Di qui le diverse condizioni di conservazione di questo manufatto che, anche se quasi interamente demolito e spogliato, così come la cavea del resto, è però in grado di restituirci con precisione la forma della sua pianta complessa (le tre valvae e le relative portae, le loro gerarchie e dimensioni, la distribuzione e le dimensioni della columnatio, ecc.), i diversi piani su cui è sviluppata (si conserva in situ buona parte delle lastre della pavimentazione), il piano del proscaenium (la sua parte muraria, quella lungo la scaenae frons), quella degli ambienti di postscaenium (choragia), l'altezza del pulpitum sull'orchestra, ecc., oltre a gran parte dell'apparato rustico delle murature in elevazione della scaenae frons comprese le basi della corrispondente columnatio.
Nel caso poi del fronte est di ciò che resta del palazzo Maggi-Gambara, che si trova praticamente al di sopra del parascaenium ovest del teatro, abbiamo, per così dire, il “riuso in situ” delle pietre appartenenti alla porta hospitalium che si trovava su questo lato e di altri importanti reperti appartenenti alla struttura della scaena, inglobati nella muratura della facciata del palazzo in origine con funzione prevalentemente costruttiva, ma che, riportate alla luce, assumono oggi anche un evidente valore evocativo, a ricordarci anzitutto (a noi che ci siamo proposti di lavorare su questi materiali e a partire da questi materiali) un possibile modo di lavorare sui frammenti antichi, ma a ricordarci anche la relazione privilegiata che la città di Brescia ha sempre tenuto con gli antichi reperti testimoni della sua storia, quei lapides laborati che fin dal XV sec. dovevano per legge adornare i più importanti edifici pubblici, come si vede ancora ad esempio nel Monte di Pietà e nella Loggetta (inclusi gli altrettanto famosi "falsi", tanto giustificati in quel momento storico, quanto di eccellente fattura), e che erano stati già la ragione di essere e poi la guida per il restauro neoclassico del Capitolium e per la formazione del "Museo Patrio" nel Capitolium stesso.

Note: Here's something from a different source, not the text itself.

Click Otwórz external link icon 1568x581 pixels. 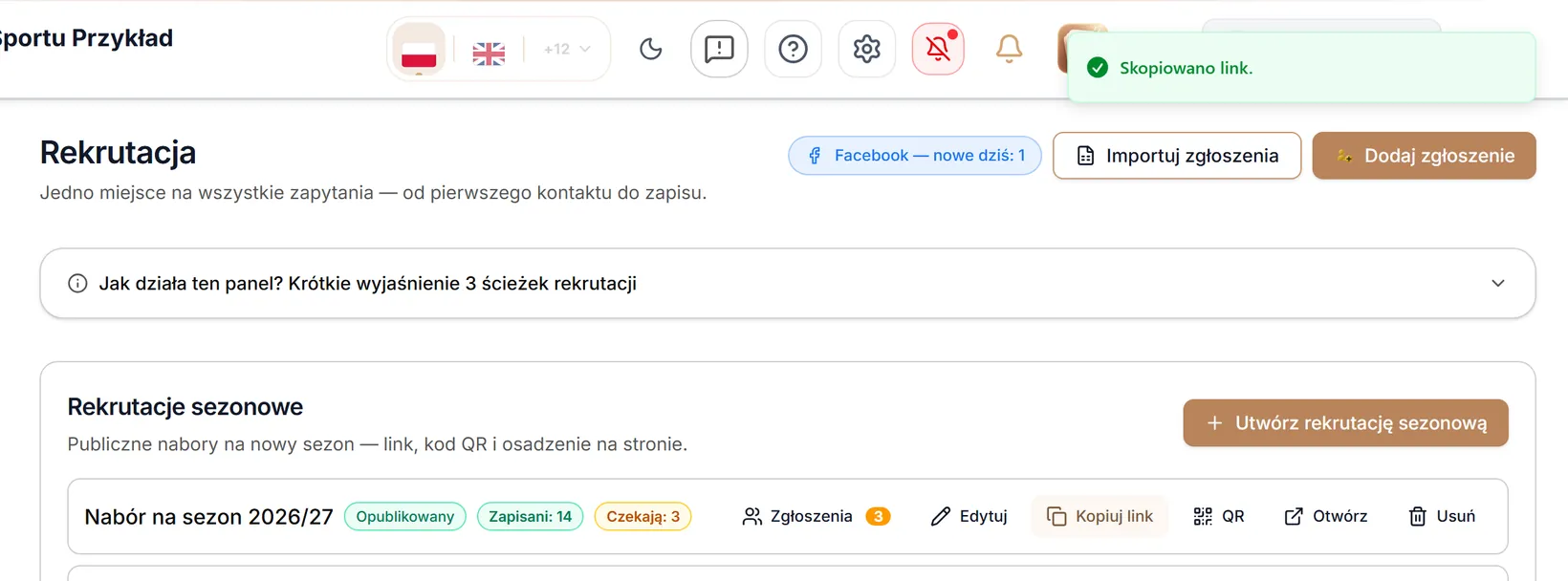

Il rilievo planimetrico del corpo scenico redatto dalla Sovrintendenza (arch. Kasprzysiak, 1978) è un documento prezioso, preciso ed esauriente sulla situazione attuale, ed è stato assunto da noi come punto di partenza e come base certa per il nostro lavoro. Mentre, per quanto riguarda la ricostruzione grafica del suo alzato, anch'esso proveniente dalla Sovrintendenza (arch. J.Smòlski, 1981), si tratta in realtà di uno strumento di qualità ben diversa e con obiettivi probabilmente molto diversi, poco più che una interpretazione estemporanea di quello che poteva essere (avrebbe potuto essere) una scaenae frons romana, avente quelle determinate caratteristiche e dimensioni che risultano dal rilievo, non immune da incongruenze e contraddizioni specie costruttive (si veda ad es. la rappresentazione grafica della linea del pulpitum, la continuità della columnatio nei parascaenia e il rapporto fra questi e gli aditus corrispondenti, si veda anche il raccordo con la copertura e la struttura e la posizione della copertura stessa) e anche di inaspettate ingenuità (vedi appunto ad es. il troppo sbrigativo disegno dei parascaenia).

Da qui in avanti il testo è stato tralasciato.